Former Chancellor Bruno Kreisky resigned Thursday from his posts in the Socialist Party to protest the selection Wednesday of People’s Party leader Alois Mock as Foreign Minister. The two parties comprise Austria’s coalition government.
Socialist leaders said Thursday that they hoped Kreisky would reconsider his decision to step down as honorary chairman of the party and president of the Institute for International Policy and the Renner Institute, his party’s academy.

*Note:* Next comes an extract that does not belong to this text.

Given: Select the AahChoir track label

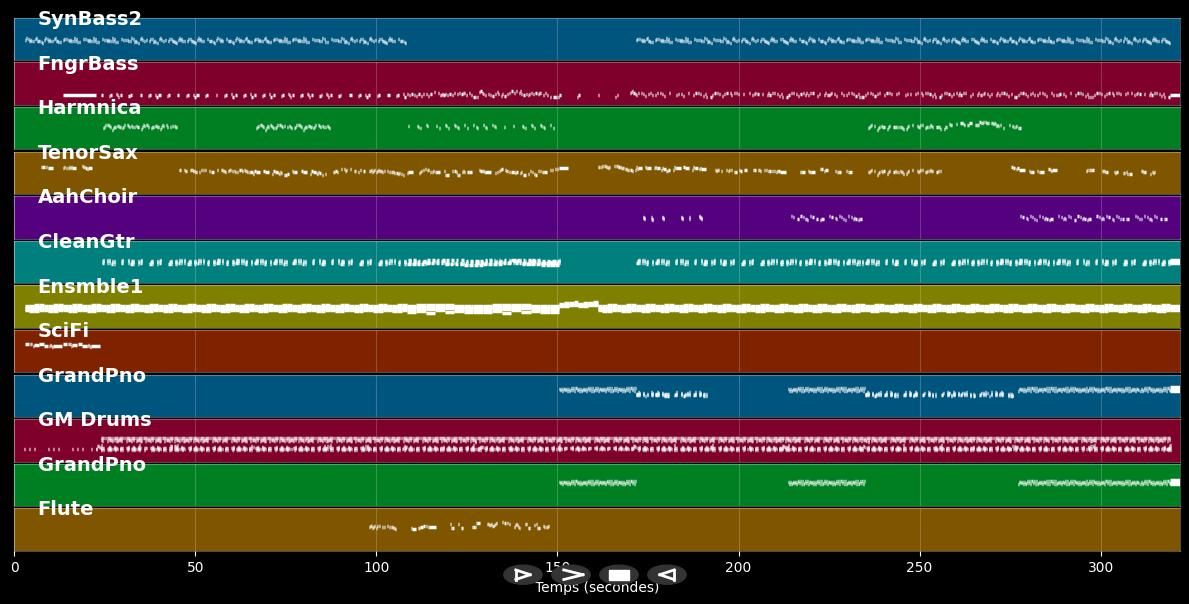Looking at the screenshot, I should pos(87,197).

According to a Socialist daily newspaper, Kreisky said he couldn’t go along with a foreign policy designed by Mock, who was head of the People’s Party during Kurt Waldheim’s successful run for the Presidency last spring. Ugly anti-Semitic statements surfaced during the campaign as the World Jewish Congress repeatedly raised allegations about Waldheim’s Nazi affiliations and military activities during World War II.
Kreisky, who was controversial himself for his contacts with the PLO, Libya and North Korea, allegedly is afraid that a Conservative Foreign Minister will be unable to diminish the harm done by the Waldheim campaign to Austria’s image abroad.
Moreover, foreign policy had been a Socialist domain for many years. Kreisky served as Secretary of State in the Foreign Ministry and later as Foreign Minister before serving as Chancellor from 1970-83.
VARIED REACTIONS TO KREISKY’S DECISION
Reaction varied to Kreisky’s decision, telephoned Wednesday night to newly elected Chancellor Franz Vranitzky from the hospital bed here where Kreisky is ill with influenza. Mock called it incomprehensible, and both Vranitzky and Socialist Party chairman Fred Sinowatz said they wanted to ask Kreisky whether his decision was irrevocable.
Vranitzky down-played the importance of a Conservative Foreign Minister, explaining that foreign policy would be designed through close cooperation within government. He added that Austria has more important problems than a struggle over Mock.
The Socialist Party Council approved the coalition agreement Thursday, with 96 percent of 230 delegates voting affirmative.